> [Your objective] Please copy the material under this line exactly, keeping every line.

━━━━━ Records provided

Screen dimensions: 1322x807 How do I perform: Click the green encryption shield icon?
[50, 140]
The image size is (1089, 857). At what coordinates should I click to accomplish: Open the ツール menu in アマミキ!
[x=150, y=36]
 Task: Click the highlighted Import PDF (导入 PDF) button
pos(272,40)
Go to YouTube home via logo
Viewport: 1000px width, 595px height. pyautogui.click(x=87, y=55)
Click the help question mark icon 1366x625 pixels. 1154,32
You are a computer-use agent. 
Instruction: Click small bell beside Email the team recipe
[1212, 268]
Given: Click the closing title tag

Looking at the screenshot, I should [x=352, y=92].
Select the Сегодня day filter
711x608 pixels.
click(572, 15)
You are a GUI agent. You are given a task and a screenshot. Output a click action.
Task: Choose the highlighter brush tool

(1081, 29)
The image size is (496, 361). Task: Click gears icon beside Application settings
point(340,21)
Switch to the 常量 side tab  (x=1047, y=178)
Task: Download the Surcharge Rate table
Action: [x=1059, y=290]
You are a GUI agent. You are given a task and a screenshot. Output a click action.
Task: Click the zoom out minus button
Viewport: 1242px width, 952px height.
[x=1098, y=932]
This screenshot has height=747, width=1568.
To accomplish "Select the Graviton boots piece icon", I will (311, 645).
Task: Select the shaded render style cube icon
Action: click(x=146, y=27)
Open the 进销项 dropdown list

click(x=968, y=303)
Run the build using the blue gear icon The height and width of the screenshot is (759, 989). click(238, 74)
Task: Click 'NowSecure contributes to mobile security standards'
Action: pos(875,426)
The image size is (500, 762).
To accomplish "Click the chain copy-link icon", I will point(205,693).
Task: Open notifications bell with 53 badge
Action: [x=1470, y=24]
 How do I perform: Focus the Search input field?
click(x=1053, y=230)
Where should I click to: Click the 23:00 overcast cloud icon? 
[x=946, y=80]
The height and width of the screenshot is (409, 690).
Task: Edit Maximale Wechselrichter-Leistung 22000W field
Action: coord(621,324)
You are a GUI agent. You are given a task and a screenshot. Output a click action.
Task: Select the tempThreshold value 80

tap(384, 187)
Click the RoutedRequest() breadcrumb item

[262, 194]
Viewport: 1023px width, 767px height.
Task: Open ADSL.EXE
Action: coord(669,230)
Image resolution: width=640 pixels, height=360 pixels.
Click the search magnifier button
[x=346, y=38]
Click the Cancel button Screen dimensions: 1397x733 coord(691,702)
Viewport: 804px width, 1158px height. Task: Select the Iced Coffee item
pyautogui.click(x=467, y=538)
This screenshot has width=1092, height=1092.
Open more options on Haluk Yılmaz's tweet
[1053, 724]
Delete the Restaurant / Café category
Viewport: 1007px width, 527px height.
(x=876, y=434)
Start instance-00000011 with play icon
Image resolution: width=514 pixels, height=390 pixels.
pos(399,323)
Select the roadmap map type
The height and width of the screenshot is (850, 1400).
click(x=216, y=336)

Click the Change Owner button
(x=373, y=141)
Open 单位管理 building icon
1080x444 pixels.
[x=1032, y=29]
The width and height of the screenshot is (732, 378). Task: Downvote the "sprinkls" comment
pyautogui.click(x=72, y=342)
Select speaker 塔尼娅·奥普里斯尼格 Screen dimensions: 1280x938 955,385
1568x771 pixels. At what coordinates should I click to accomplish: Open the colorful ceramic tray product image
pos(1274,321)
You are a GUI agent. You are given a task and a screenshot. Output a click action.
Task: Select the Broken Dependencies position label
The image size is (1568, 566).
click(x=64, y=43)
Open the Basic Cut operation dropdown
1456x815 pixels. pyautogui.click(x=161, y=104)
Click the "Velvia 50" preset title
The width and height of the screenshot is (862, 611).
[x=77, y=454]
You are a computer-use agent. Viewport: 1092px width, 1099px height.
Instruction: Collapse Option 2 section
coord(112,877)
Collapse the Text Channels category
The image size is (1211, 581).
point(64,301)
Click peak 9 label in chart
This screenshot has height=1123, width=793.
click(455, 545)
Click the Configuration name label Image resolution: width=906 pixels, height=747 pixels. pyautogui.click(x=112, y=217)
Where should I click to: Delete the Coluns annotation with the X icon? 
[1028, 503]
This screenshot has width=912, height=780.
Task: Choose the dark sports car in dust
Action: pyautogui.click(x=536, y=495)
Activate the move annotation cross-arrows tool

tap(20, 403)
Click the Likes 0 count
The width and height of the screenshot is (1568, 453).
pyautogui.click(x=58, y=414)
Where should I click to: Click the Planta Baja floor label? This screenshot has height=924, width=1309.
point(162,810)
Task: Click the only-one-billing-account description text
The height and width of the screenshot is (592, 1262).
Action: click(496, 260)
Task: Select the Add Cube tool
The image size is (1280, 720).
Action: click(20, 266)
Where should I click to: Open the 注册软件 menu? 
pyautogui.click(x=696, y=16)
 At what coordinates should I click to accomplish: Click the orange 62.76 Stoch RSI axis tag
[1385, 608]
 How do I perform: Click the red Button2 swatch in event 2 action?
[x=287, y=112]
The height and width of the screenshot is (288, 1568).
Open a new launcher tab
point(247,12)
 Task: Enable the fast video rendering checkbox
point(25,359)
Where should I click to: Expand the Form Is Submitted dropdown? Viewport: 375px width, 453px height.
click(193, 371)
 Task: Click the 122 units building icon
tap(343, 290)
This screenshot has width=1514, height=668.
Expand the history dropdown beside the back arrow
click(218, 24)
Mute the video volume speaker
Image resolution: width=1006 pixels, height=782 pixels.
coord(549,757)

━━━━━━━━━━

> [Output of the task]
Screen dimensions: 1322x807 How do I perform: Click the green encryption shield icon?
[50, 140]
The image size is (1089, 857). At what coordinates should I click to accomplish: Open the ツール menu in アマミキ!
[x=150, y=36]
 Task: Click the highlighted Import PDF (导入 PDF) button
pos(272,40)
Go to YouTube home via logo
Viewport: 1000px width, 595px height. pyautogui.click(x=87, y=55)
Click the help question mark icon 1366x625 pixels. 1154,32
You are a computer-use agent. 
Instruction: Click small bell beside Email the team recipe
[1212, 268]
Given: Click the closing title tag

Looking at the screenshot, I should [x=352, y=92].
Select the Сегодня day filter
711x608 pixels.
click(572, 15)
You are a GUI agent. You are given a task and a screenshot. Output a click action.
Task: Choose the highlighter brush tool

(1081, 29)
The image size is (496, 361). Task: Click gears icon beside Application settings
point(340,21)
Switch to the 常量 side tab  (x=1047, y=178)
Task: Download the Surcharge Rate table
Action: [x=1059, y=290]
You are a GUI agent. You are given a task and a screenshot. Output a click action.
Task: Click the zoom out minus button
Viewport: 1242px width, 952px height.
[x=1098, y=932]
This screenshot has height=747, width=1568.
To accomplish "Select the Graviton boots piece icon", I will (311, 645).
Task: Select the shaded render style cube icon
Action: click(x=146, y=27)
Open the 进销项 dropdown list

click(x=968, y=303)
Run the build using the blue gear icon The height and width of the screenshot is (759, 989). click(238, 74)
Task: Click 'NowSecure contributes to mobile security standards'
Action: pos(875,426)
The image size is (500, 762).
To accomplish "Click the chain copy-link icon", I will point(205,693).
Task: Open notifications bell with 53 badge
Action: [x=1470, y=24]
 How do I perform: Focus the Search input field?
click(x=1053, y=230)
Where should I click to: Click the 23:00 overcast cloud icon? 
[x=946, y=80]
The height and width of the screenshot is (409, 690).
Task: Edit Maximale Wechselrichter-Leistung 22000W field
Action: coord(621,324)
You are a GUI agent. You are given a task and a screenshot. Output a click action.
Task: Select the tempThreshold value 80

tap(384, 187)
Click the RoutedRequest() breadcrumb item

[262, 194]
Viewport: 1023px width, 767px height.
Task: Open ADSL.EXE
Action: coord(669,230)
Image resolution: width=640 pixels, height=360 pixels.
Click the search magnifier button
[x=346, y=38]
Click the Cancel button Screen dimensions: 1397x733 coord(691,702)
Viewport: 804px width, 1158px height. Task: Select the Iced Coffee item
pyautogui.click(x=467, y=538)
This screenshot has width=1092, height=1092.
Open more options on Haluk Yılmaz's tweet
[1053, 724]
Delete the Restaurant / Café category
Viewport: 1007px width, 527px height.
(x=876, y=434)
Start instance-00000011 with play icon
Image resolution: width=514 pixels, height=390 pixels.
pos(399,323)
Select the roadmap map type
The height and width of the screenshot is (850, 1400).
click(x=216, y=336)

Click the Change Owner button
(x=373, y=141)
Open 单位管理 building icon
1080x444 pixels.
[x=1032, y=29]
The width and height of the screenshot is (732, 378). Task: Downvote the "sprinkls" comment
pyautogui.click(x=72, y=342)
Select speaker 塔尼娅·奥普里斯尼格 Screen dimensions: 1280x938 955,385
1568x771 pixels. At what coordinates should I click to accomplish: Open the colorful ceramic tray product image
pos(1274,321)
You are a GUI agent. You are given a task and a screenshot. Output a click action.
Task: Select the Broken Dependencies position label
The image size is (1568, 566).
click(x=64, y=43)
Open the Basic Cut operation dropdown
1456x815 pixels. pyautogui.click(x=161, y=104)
Click the "Velvia 50" preset title
The width and height of the screenshot is (862, 611).
[x=77, y=454]
You are a computer-use agent. Viewport: 1092px width, 1099px height.
Instruction: Collapse Option 2 section
coord(112,877)
Collapse the Text Channels category
The image size is (1211, 581).
point(64,301)
Click peak 9 label in chart
This screenshot has height=1123, width=793.
click(455, 545)
Click the Configuration name label Image resolution: width=906 pixels, height=747 pixels. pyautogui.click(x=112, y=217)
Where should I click to: Delete the Coluns annotation with the X icon? 
[1028, 503]
This screenshot has width=912, height=780.
Task: Choose the dark sports car in dust
Action: pyautogui.click(x=536, y=495)
Activate the move annotation cross-arrows tool

tap(20, 403)
Click the Likes 0 count
The width and height of the screenshot is (1568, 453).
pyautogui.click(x=58, y=414)
Where should I click to: Click the Planta Baja floor label? This screenshot has height=924, width=1309.
point(162,810)
Task: Click the only-one-billing-account description text
The height and width of the screenshot is (592, 1262).
Action: click(496, 260)
Task: Select the Add Cube tool
The image size is (1280, 720).
Action: click(20, 266)
Where should I click to: Open the 注册软件 menu? 
pyautogui.click(x=696, y=16)
 At what coordinates should I click to accomplish: Click the orange 62.76 Stoch RSI axis tag
[1385, 608]
 How do I perform: Click the red Button2 swatch in event 2 action?
[x=287, y=112]
The height and width of the screenshot is (288, 1568).
Open a new launcher tab
point(247,12)
 Task: Enable the fast video rendering checkbox
point(25,359)
Where should I click to: Expand the Form Is Submitted dropdown? Viewport: 375px width, 453px height.
click(193, 371)
 Task: Click the 122 units building icon
tap(343, 290)
This screenshot has width=1514, height=668.
Expand the history dropdown beside the back arrow
click(218, 24)
Mute the video volume speaker
Image resolution: width=1006 pixels, height=782 pixels.
coord(549,757)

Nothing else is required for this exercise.